2015-06-28 12:58:00

Giornata per la carità del Papa: "Mettere gli ultimi al centro"


Celebrata questa domenica, alla vigilia della festa dei Santi Pietro e Paolo, la Giornata per la carità del Papa, durante la quale, in tutte le diocesi del mondo, viene raccolto il cosiddetto Obolo di San Pietro. Le offerte permetteranno al Santo Padre di far fronte alle necessità di molti poveri che si rivolgono a lui. Sul senso e sull’importanza di questo gesto di generosità Eugenio Murrali ha intervistato mons. Enrico Feroci, direttore della Caritas di Roma:

R. -  Il 29 è la festa dei Santi apostoli Pietro e Paolo. Pietro è la roccia sulla quale Cristo ha costruito la sua Chiesa e Papa Francesco è il successore di Pietro. A me sembra che aver abbinato la festa con la carità del Papa sia un gesto di tenerezza e di amore nei confronti di Pietro, quindi del Pontefice. E qual è il regalo per la festa? Papa Francesco ce lo ricorda sempre, i suoi tesori sono gli ultimi e i poveri. E allora credo che abbinare la festa alla raccolta per alleviare le sofferenze di tante persone che sono nel bisogno, soprattutto dei poveri, siano il regalo e l’attenzione migliore che si possano dare al successore di Pietro. E credo che Papa Francesco gradisca molto che i poveri siano messi al centro.

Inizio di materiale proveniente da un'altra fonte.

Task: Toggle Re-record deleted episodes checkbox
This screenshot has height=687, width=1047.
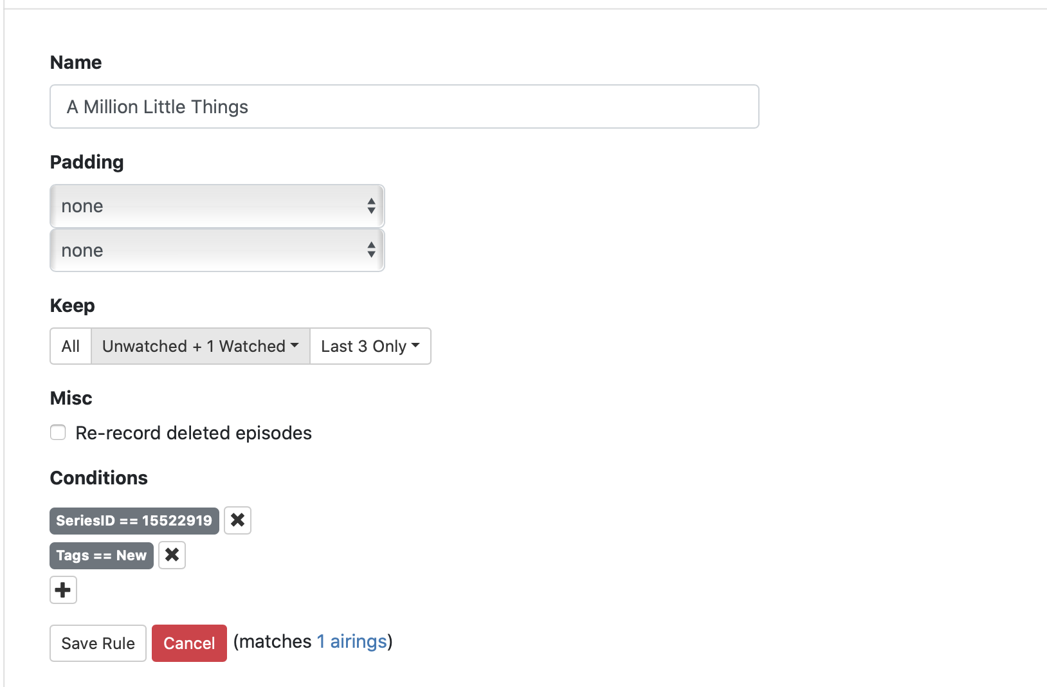Action: tap(58, 433)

D.  – Che ruolo ha la carità nel percorso di fede dei cristiani e degli uomini in generale?

R. – Credo che, nella nostra vita, ogni giorno noi dobbiamo manifestare i nostri sentimenti di amore, di attenzione, disponibilità, ma nel giorno dell’anniversario, del compleanno di ciascuno di noi, dell’onomastico, della festa, si ricordano in maniera particolare i sentimenti, quello che c’è nel cuore dell’uomo. E allora io credo che proprio in questo giorno noi manifestiamo quello che il cristiano dovrebbe essere ogni giorno, ma lo manifestiamo in maniera più visibile, più autentica, più profonda. Si lancia questo messaggio perché per il cristiano e nel cristiano l’attenzione all’ultimo, all’altro, è coessenziale con la sua fede: una fede che non porta ad avere attenzione all’ultimo, al povero, lo sappiamo perché ce lo dice la Scrittura, è una fede morta. Ma anche l’attenzione all’ultimo diventa solamente un’azione sociale, se non c’è un collegamento con il Signore Gesù, con Cristo.

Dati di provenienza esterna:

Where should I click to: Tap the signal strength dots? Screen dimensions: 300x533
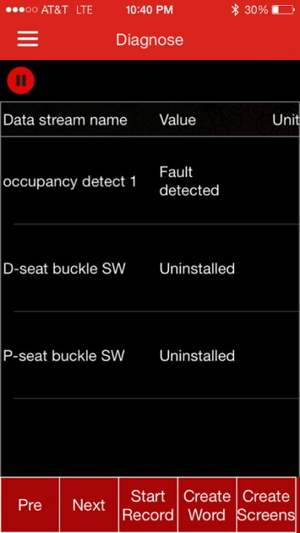click(x=21, y=10)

D. – Partecipare con la propria offerta alla giornata per la carità del Papa è in realtà un gesto di generosità verso il mondo?

R. – Sì, perché noi abbiamo una visione molto bella che ci ha suggerito Gesù, San Paolo ce lo ricorda in maniera molto profonda. Noi siamo membra del corpo di Cristo. Lui è il capo, noi siamo le membra: se un membro soffre, anch’io soffro. Ecco noi cristiani dovemmo essere quelle persone che sanno godere con chi gode, sanno soffrire con chi soffre. La parola che più ci dovrebbe appartenere, ed è una parola che io sto suggerendo a tutte quante le persone che operano e vivono nell’ambito della Caritas, è la parola “commuovere”. Noi il prossimo anno, quando celebreremo dall’8 dicembre in poi il Giubileo della misericordia, dovremo essere capaci di commuovere, di commuoverci: non nel senso di piangere solamente davanti a un fatto: la parola commuovere significa “muovere con”. Dovremo essere capaci di muoverci “insieme”, “con”, soprattutto con coloro che hanno bisogno. Io non posso correre se c’è una persona che mi sta accanto e che cammina piano piano: devo essere in grado di camminare anch’io piano, perché quella persona ha bisogno. Se c’è un fratello che non ha la capacità di camminare o ha una carenza spirituale perché si sente disperato, si sente senza significato, io devo saper commuovermi davanti a lui, cioè camminare insieme con lui per poter farlo arrivare alla meta. Credo che questo sia il compito fondamentale del cristiano.